Article par La rédaction avec agence , le 12/04/2012 à 10h30 0 commentaire

Scarifications, coupures, griffures, brûlures... Plus d'un jeune sur dix s'infligerait des blessures volontairement. Pourquoi un tel comportement ? Comment aider votre enfant à aller mieux ? Quelques pistes pour mieux comprendre l'automutilation.

Qu'est-ce que l'automutilation ?

Mal de vivre, dépression passagère, mauvaise acceptation de son corps, besoin de soulager ou exprimer une douleur, de se punir... Les raisons expliquant l'automutilation chez les jeunes sont variées. L'automutilation consiste à se faire mal intentionnellement, en se coupant avec un rasoir, un cutter, en se brûlant avec une cigarette ou en se mordant par exemple. Ce sont des blessures volontaires répétées sur une ou plusieurs parties du corps, le plus souvent cachées, comme les bras et les jambes.

Quelles sont les différentes formes d'automutilation ?

L'automutilation est un symptôme du trouble dit de la "personnalité limite". Il en existe deux catégories. Les mutilations compulsives concernent des actions répétées comme l'arrachage des cheveux ou le fait de se ronger les ongles. Les mutilations impulsives prennent souvent la forme de coupures ou encore de brûlures de cigarette.

Quelles sont les raisons de l'automutilation ?

L'automutilation est une façon pour les adolescents et les jeunes adultes d'extérioriser leurs sentiments : colère, culpabilité, anxiété... mais aussi de combler un manque affectif. Le but n'est pas d'attirer l'attention mais peut-être aussi de se réapproprier un corps en plein changement. Les troubles du comportement alimentaire comme l'anorexie et la boulimie s'accompagnent parfois de la pratique de l'automutilation. Il est primordial de venir en aide aux jeunes qui s'infligent des douleurs volontaires, d'autant plus que dans certains cas l'automutilation cache une menace suicidaire.

Comment aider les jeunes qui s'automutilent ?

L'automutilation est le signe d'un mal-être profond.

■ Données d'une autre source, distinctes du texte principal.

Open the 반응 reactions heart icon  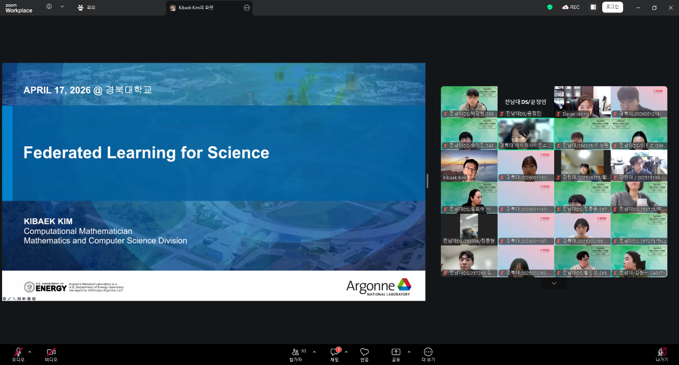click(365, 354)
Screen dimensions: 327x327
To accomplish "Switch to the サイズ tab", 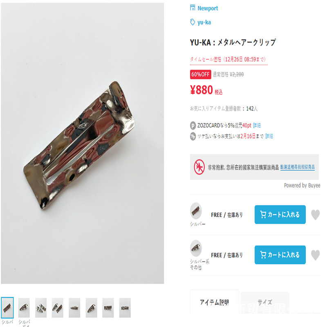I will 264,302.
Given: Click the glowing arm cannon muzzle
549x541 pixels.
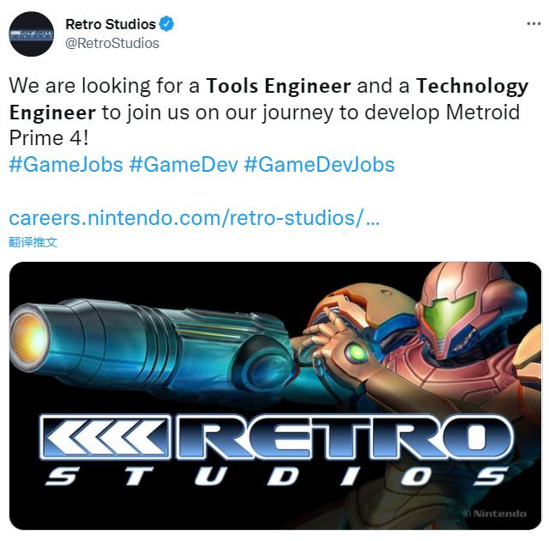Looking at the screenshot, I should (28, 337).
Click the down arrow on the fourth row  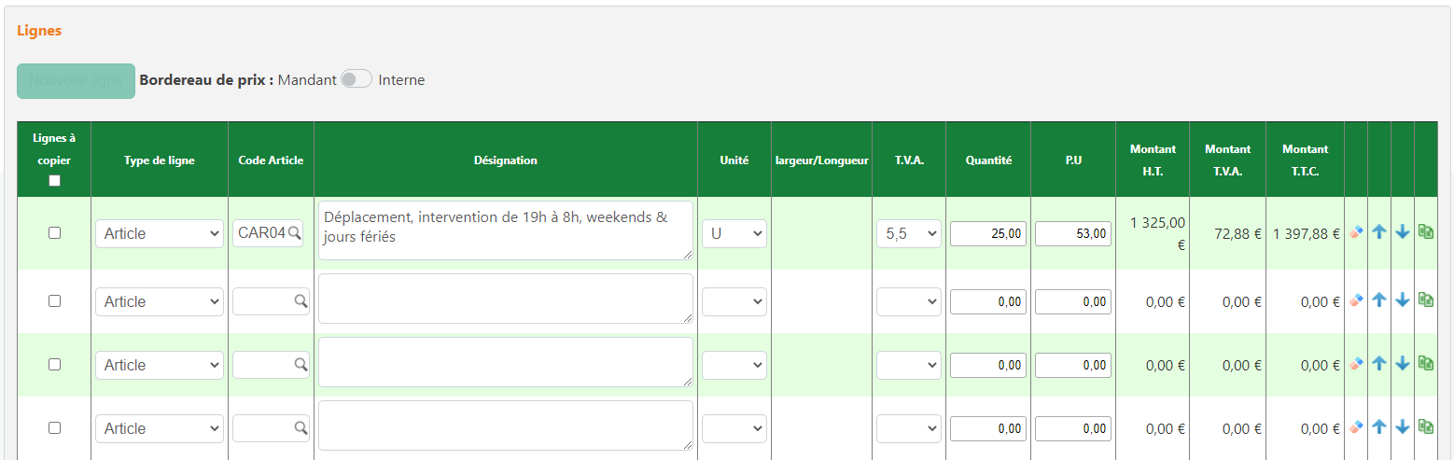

La plupart du temps, elle disparaît d'elle-même en quelques années. Si le malaise persiste ou engendre des blessures graves, il faut bien sûr consulter un spécialiste, psychologue ou psychiatre. En attendant, le dialogue est la meilleure solution. Un adolescent qui se mutile est un adolescent qui a du mal à gérer ses émotions, ses angoisses et à en parler. Aussi faut-il essayer de lui faire exprimer ce qu'il éprouve. Il est essentiel que vous restauriez le dialogue et compreniez les raisons de ce comportement.